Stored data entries
________________
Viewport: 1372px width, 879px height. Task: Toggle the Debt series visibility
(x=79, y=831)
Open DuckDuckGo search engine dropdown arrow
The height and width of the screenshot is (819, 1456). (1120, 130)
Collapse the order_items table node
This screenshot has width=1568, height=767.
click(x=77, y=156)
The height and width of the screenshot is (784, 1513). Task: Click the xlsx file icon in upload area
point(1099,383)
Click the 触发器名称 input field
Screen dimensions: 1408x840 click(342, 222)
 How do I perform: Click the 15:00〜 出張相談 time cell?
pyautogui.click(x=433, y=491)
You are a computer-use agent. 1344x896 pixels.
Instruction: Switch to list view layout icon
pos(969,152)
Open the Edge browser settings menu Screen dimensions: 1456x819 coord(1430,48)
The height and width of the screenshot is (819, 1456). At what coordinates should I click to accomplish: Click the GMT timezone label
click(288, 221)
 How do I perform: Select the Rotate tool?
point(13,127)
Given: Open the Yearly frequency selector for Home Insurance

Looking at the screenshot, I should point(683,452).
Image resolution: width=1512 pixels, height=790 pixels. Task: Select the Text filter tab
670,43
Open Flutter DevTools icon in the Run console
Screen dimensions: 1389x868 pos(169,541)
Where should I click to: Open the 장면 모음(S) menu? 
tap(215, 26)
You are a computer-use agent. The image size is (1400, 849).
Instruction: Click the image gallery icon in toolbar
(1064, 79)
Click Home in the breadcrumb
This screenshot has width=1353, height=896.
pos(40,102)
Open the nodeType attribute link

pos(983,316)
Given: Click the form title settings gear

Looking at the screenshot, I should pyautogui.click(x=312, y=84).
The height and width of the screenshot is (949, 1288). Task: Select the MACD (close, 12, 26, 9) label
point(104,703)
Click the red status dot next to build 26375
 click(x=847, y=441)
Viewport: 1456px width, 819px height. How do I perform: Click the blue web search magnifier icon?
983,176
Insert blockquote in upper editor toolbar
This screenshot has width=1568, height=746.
________________
Show every line in the entries above that contains the string "agent".

* **EXERCISE ANSWER**
You are a computer-use agent. 1344x896 pixels.
You are a computer-use agent. The image size is (1400, 849).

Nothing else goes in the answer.